- **EXERCISE BRIEF**: Please rewrite the data below, substituting "search icon" for "magnifier icon" and leaving everything else unchanged.

- **EXTRACTED MATERIAL**:
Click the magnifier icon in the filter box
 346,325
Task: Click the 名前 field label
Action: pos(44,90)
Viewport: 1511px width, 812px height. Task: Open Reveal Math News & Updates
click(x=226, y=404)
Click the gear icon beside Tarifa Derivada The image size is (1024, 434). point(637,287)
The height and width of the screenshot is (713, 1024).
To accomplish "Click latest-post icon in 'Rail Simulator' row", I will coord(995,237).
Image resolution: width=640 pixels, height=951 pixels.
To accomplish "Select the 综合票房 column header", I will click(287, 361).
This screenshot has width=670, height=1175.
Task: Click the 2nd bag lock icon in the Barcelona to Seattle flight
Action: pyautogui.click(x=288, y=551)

- **FULL RESPONSE**:
Click the search icon in the filter box
 346,325
Task: Click the 名前 field label
Action: pos(44,90)
Viewport: 1511px width, 812px height. Task: Open Reveal Math News & Updates
click(x=226, y=404)
Click the gear icon beside Tarifa Derivada The image size is (1024, 434). point(637,287)
The height and width of the screenshot is (713, 1024).
To accomplish "Click latest-post icon in 'Rail Simulator' row", I will coord(995,237).
Image resolution: width=640 pixels, height=951 pixels.
To accomplish "Select the 综合票房 column header", I will click(287, 361).
This screenshot has width=670, height=1175.
Task: Click the 2nd bag lock icon in the Barcelona to Seattle flight
Action: pyautogui.click(x=288, y=551)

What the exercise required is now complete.